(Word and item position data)

(begin)

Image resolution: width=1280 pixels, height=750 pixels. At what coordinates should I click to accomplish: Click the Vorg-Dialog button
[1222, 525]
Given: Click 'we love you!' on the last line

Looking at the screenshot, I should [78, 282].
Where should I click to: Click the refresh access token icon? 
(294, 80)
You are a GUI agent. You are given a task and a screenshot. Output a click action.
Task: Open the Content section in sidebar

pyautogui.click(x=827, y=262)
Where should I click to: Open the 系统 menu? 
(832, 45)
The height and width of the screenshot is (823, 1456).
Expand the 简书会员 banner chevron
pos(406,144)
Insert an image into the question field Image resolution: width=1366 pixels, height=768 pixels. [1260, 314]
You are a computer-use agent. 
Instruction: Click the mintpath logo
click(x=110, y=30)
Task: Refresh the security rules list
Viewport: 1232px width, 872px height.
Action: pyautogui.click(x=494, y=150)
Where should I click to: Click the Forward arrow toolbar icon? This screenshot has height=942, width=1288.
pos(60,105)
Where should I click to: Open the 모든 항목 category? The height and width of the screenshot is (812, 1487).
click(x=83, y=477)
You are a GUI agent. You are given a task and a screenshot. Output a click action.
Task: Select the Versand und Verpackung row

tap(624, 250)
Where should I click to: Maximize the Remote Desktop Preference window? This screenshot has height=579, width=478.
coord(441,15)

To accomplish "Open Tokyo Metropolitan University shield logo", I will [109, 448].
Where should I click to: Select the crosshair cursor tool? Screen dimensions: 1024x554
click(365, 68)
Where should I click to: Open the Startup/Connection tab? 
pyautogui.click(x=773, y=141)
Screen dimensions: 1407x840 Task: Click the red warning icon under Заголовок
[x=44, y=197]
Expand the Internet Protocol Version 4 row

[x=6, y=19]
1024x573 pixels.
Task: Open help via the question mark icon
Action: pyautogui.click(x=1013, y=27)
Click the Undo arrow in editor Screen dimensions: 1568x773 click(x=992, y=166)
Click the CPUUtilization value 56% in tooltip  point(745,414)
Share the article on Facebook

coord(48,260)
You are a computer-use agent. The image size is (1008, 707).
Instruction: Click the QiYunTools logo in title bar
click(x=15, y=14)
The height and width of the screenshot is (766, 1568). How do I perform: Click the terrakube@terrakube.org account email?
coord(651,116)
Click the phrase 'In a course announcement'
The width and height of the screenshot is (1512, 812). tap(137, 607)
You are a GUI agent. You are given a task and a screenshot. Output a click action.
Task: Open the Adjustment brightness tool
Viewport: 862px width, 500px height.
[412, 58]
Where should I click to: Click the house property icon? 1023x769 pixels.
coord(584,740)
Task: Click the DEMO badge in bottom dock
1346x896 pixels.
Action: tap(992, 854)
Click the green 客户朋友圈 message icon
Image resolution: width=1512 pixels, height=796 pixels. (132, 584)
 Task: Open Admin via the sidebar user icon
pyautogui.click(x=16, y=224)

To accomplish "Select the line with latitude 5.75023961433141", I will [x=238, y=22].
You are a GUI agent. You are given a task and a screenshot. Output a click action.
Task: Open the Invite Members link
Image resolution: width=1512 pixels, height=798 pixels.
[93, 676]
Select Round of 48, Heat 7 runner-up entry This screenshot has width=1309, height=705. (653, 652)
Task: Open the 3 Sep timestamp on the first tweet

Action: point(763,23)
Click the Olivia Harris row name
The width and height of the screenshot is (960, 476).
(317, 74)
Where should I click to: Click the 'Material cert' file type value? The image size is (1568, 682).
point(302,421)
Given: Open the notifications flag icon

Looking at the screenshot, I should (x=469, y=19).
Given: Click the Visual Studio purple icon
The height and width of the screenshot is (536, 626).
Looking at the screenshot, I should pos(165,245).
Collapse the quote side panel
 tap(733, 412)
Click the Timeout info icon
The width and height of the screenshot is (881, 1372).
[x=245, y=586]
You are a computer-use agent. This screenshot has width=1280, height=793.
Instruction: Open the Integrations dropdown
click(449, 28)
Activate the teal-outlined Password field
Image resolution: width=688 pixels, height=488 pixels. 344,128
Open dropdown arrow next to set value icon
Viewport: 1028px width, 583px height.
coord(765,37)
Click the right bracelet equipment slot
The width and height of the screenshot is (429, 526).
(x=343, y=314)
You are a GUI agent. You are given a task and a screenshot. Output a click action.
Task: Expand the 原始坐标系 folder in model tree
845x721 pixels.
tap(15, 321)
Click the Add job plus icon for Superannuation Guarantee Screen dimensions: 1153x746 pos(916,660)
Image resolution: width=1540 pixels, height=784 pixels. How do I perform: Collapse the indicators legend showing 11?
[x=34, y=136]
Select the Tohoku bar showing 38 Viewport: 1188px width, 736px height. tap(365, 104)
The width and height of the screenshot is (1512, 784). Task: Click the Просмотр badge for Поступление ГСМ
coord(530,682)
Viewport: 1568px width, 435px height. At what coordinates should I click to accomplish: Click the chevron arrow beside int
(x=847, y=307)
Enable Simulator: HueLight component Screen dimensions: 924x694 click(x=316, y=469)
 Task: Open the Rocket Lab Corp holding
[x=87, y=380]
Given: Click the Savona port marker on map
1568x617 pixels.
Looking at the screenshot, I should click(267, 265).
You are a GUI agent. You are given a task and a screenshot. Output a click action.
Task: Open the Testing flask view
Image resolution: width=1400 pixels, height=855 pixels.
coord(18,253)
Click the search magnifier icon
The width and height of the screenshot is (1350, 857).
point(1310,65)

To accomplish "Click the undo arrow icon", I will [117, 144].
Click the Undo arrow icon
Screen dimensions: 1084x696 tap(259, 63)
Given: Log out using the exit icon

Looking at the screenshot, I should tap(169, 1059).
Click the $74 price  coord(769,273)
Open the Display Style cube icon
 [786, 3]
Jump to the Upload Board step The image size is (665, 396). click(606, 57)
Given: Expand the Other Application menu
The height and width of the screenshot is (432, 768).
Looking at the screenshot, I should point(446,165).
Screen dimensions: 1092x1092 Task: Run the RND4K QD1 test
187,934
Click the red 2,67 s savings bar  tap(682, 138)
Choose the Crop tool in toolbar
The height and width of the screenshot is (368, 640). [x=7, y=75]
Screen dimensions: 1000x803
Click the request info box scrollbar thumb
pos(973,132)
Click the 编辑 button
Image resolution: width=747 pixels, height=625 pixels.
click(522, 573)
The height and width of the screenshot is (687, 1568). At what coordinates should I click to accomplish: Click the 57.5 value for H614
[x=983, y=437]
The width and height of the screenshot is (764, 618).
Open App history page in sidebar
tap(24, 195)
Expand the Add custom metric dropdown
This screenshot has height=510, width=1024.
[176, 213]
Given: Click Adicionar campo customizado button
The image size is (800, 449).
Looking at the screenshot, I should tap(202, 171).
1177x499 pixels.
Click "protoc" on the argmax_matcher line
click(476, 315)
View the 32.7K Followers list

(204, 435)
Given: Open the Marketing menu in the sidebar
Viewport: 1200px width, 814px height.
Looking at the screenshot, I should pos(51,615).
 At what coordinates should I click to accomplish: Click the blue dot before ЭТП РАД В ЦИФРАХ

(end)

* **TASK BRIEF**
Rename "Invite Members" to "Add Members" in the lines starting with the line containing "Task: Open Admin via the sidebar user icon" and going on through the line containing "(x=343, y=314)", and give back only those lines with nothing else changed.

* **ANSWER**
 Task: Open Admin via the sidebar user icon
pyautogui.click(x=16, y=224)

To accomplish "Select the line with latitude 5.75023961433141", I will [x=238, y=22].
You are a GUI agent. You are given a task and a screenshot. Output a click action.
Task: Open the Add Members link
Image resolution: width=1512 pixels, height=798 pixels.
[93, 676]
Select Round of 48, Heat 7 runner-up entry This screenshot has width=1309, height=705. (653, 652)
Task: Open the 3 Sep timestamp on the first tweet

Action: point(763,23)
Click the Olivia Harris row name
The width and height of the screenshot is (960, 476).
(317, 74)
Where should I click to: Click the 'Material cert' file type value? The image size is (1568, 682).
point(302,421)
Given: Open the notifications flag icon

Looking at the screenshot, I should (x=469, y=19).
Given: Click the Visual Studio purple icon
The height and width of the screenshot is (536, 626).
Looking at the screenshot, I should pos(165,245).
Collapse the quote side panel
 tap(733, 412)
Click the Timeout info icon
The width and height of the screenshot is (881, 1372).
[x=245, y=586]
You are a computer-use agent. This screenshot has width=1280, height=793.
Instruction: Open the Integrations dropdown
click(449, 28)
Activate the teal-outlined Password field
Image resolution: width=688 pixels, height=488 pixels. 344,128
Open dropdown arrow next to set value icon
Viewport: 1028px width, 583px height.
coord(765,37)
Click the right bracelet equipment slot
The width and height of the screenshot is (429, 526).
(x=343, y=314)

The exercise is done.